For i = LBound(a, 1) To UBound(a, 1)
wordlist = Split(a(i, 1), " ")
For j = LBound(wordlist) To UBound(wordlist)
If Not dictWords.Exists(wordlist(j)) Then
wordStart = InStr(a(i, 1), wordlist(j))
'Change font color of word to red.
rng2HL.Cells(i).Characters(wordStart, Len(wordlist(j))).Font.ColorIndex = 3
End If
Next j
Next i
Application.ScreenUpdating = True
End Sub
Just be sure to change the addresses in the lines below to match your worksheet.
Set rng2HL = Range("A1:A9")
Set rngCheck = Range("B1:B9")
Results:
EDIT:
Since you added requirements in the comments below, I modified the code to also print out the list of red-highlighted phrases in column C. If you want this list elsewhere, you'll have to adjust the address in the last section of the code. I also improved the highlighting code -- I noticed that it would do weird things like only highlight the first instance of a non-matching word.
Sub highlightWords()
Application.ScreenUpdating = False
Dim rng2HL As Range, rngCheck As Range, dictWords As Object, dictRed As Object
Dim a() As Variant, b() As Variant, wordlist As Variant, wordStart As Long, phraseLen As Integer
Dim re As Object, consec As Integer, tmpPhrase As String
'Change the addresses below to match your data.

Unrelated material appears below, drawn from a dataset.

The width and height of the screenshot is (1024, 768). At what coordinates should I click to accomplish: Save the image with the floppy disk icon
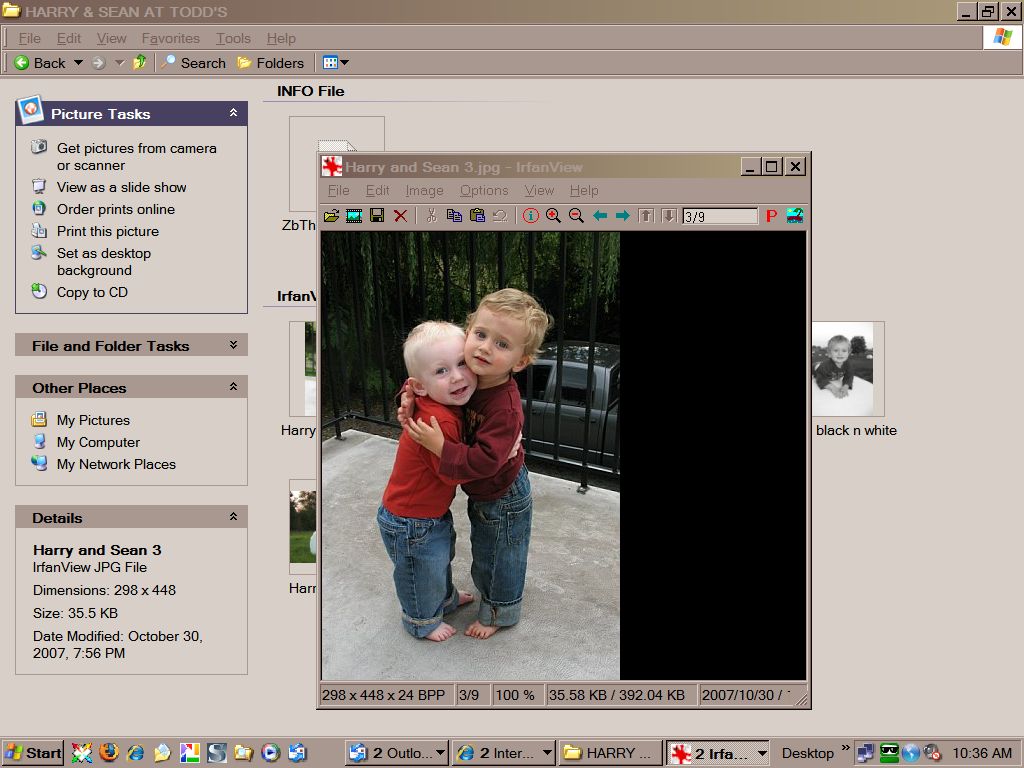click(377, 215)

Set rng2HL = Range("A1:A9")
Set rngCheck = Range("B1:B9")
a = rng2HL.Value
b = rngCheck.Value
Set dictWords = CreateObject("Scripting.Dictionary")
'Load unique words from second column into a dictionary for easy checking
For i = LBound(b, 1) To UBound(b, 1)
wordlist = Split(b(i, 1), " ")
For j = LBound(wordlist) To UBound(wordlist)

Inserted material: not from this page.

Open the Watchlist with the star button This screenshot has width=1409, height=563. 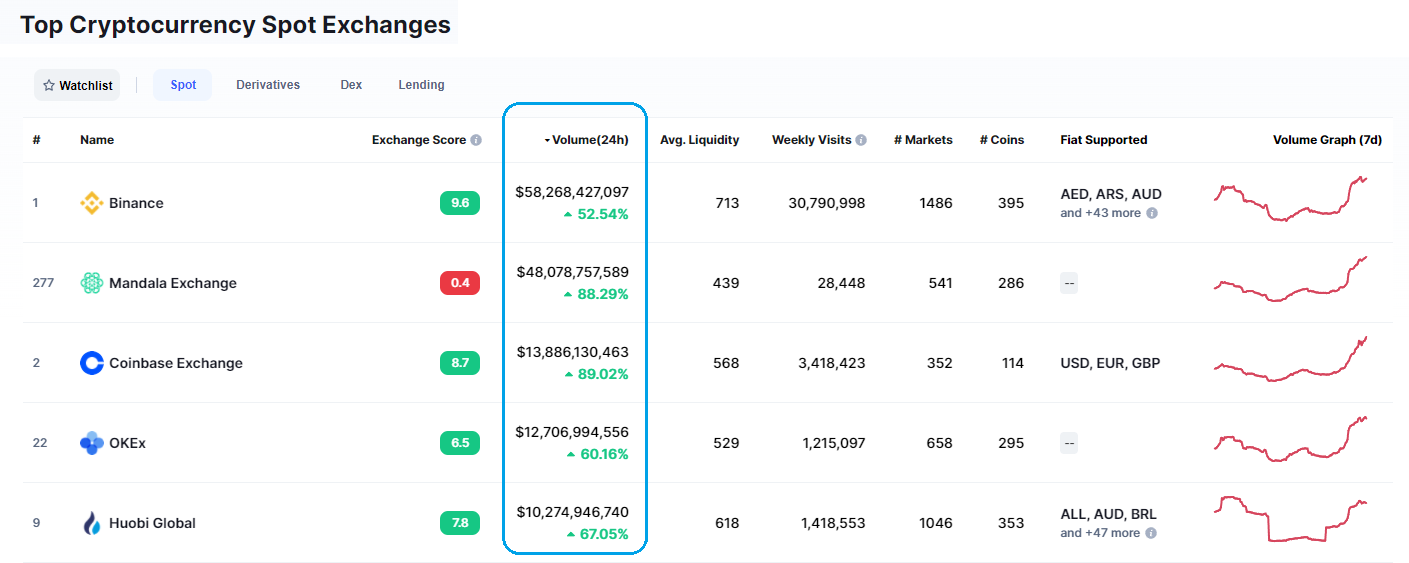[x=77, y=85]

If Not dictWords.Exists(wordlist(j)) Then
dictWords.Add wordlist(j), wordlist(j)
End If
Next j
Next i
Erase b
'Reset range to highlight to all black font.
rng2HL.Font.ColorIndex = 1
Set dictRed = CreateObject("Scripting.Dictionary")
Set re = CreateObject("vbscript.regexp")
'Check words one by one against dictionary.
For i = LBound(a, 1) To UBound(a, 1)
wordlist = Split(a(i, 1), " ")
consec = 0
tmpPhrase = ""
For j = LBound(wordlist) To UBound(wordlist)
If Not dictWords.Exists(wordlist(j)) Then
consec = consec + 1
If consec > 1 Then tmpPhrase = tmpPhrase & " "
tmpPhrase = tmpPhrase & wordlist(j)
Else
If consec > 0 Then
If Not dictRed.Exists(tmpPhrase) Then dictRed.Add tmpPhrase, tmpPhrase
re.Pattern = "(^| )" & tmpPhrase & "( |$)"
Set matches = re.Execute(a(i, 1))
For Each m In matches
wordStart = m.FirstIndex
phraseLen = m.Length
'Change font color of word to red.
rng2HL.Cells(i).Characters(wordStart + 1, phraseLen).Font.ColorIndex = 3
Next m
consec = 0
tmpPhrase = ""
End If
End If
Next j
'Highlight any matches that appear at the end of the line
If consec > 0 Then
If Not dictRed.Exists(tmpPhrase) Then dictRed.Add tmpPhrase, tmpPhrase
re.Pattern = "(^" & tmpPhrase & "| " & tmpPhrase & ")( |$)"
Set matches = re.Execute(a(i, 1))
For Each m In matches
wordStart = m.FirstIndex
phraseLen = m.Length
'Change font color of word to red.
rng2HL.Cells(i).Characters(wordStart + 1, phraseLen).Font.ColorIndex = 3
Next m
End If
Next i
Erase a
'Output list of unique red phrases to column C.
redkeys = dictRed.Keys
For k = LBound(redkeys) To UBound(redkeys)
Range("C1").Offset(k, 0).Value = redkeys(k)
Next k
Erase redkeys
Application.ScreenUpdating = True
End Sub